L’Associazione cura anche una trasmissione radiofonica dal titolo: “Radio Tricolore”. Ma tutti gli occhi e i cuori sono tesi ad ascoltare la “voce del Nord” dove si combatte, si soffre e si liberano le piccole e grandi città o i paesi, precedendo, spesso, le truppe alleate. Ed è con una immensa emozione che si ascoltano le radio, si leggono con ansia i giornali, nelle ore dell’insurrezione del 25 aprile. Il “vento del Nord” ha ormai spazzato via l’occupazione nazista, il fascismo, la prepotenza e l’ingiustizia.
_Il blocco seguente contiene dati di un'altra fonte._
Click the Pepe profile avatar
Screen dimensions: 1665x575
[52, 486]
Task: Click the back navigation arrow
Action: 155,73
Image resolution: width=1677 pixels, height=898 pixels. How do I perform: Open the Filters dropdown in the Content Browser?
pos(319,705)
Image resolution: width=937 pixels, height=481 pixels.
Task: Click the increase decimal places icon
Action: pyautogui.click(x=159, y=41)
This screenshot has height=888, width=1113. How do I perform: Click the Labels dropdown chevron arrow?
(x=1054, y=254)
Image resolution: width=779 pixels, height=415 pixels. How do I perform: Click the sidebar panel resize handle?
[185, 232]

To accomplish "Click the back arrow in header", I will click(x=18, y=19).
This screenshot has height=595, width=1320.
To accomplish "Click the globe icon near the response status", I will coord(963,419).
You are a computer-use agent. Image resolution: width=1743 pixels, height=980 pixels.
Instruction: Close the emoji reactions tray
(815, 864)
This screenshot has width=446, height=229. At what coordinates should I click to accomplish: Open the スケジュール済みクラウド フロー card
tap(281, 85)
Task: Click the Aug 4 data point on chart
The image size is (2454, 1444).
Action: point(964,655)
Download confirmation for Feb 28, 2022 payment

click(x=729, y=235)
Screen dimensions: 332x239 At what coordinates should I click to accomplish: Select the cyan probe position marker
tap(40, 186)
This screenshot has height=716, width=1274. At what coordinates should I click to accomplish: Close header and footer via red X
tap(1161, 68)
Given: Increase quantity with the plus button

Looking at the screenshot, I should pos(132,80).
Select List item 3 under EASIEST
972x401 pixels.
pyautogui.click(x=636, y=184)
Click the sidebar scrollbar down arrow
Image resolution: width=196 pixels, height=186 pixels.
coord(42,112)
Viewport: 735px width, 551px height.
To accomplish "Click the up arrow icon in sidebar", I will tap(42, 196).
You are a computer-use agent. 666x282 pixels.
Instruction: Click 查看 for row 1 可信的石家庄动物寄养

Il sole è tornato di nuovo a brillare per tutti: su un Paese distrutto e sofferente, sui luoghi delle stragi orrende, sulle montagne e nei piccoli centri dove i contadini hanno pagato prezzi altissimi per aiutare i partigiani. È un sole che illumina di nuovo anche le grandi città; dove, fino all’ultimo, partigiani e antifascisti sono stati impiccati, torturati e fucilati.
Il Comitato provvisorio dell’ANPI, nel giorno dell’insurrezione nazionale, indirizza un commosso messaggio ai combattenti del Nord. Eccolo: «L’ANPI man mano che si susseguono le gloriose notizie di lotte e di vittorie conseguite dai Partigiani e dal Popolo tutto dell’Italia del Nord le apprende ammirata.
Manifesta l’orgoglio che vi è in ogni cuore per tali gesta che pongono l’Italia tra le Nazioni che hanno saputo ritrovare per vitalità dei propri figli il diritto alla libertà.
È convinta che, simultaneamente alla cacciata dell’oppressore nazista, si debba procedere con giustizia, che non trovi né indugi né soste, contro i traditori fascisti. In tale spirito plaude alle vittoriose azioni ed esprime la più alta solidarietà».
Dunque (…) l’ANPI non si è mai stancata di spiegare, raccontare, testimoniare e battersi in difesa della democrazia, della Costituzione e della Repubblica.
Anche in nome di migliaia di amici, compagni, fratelli, morti per tutti noi. Nessuno può permettersi di dimenticarlo.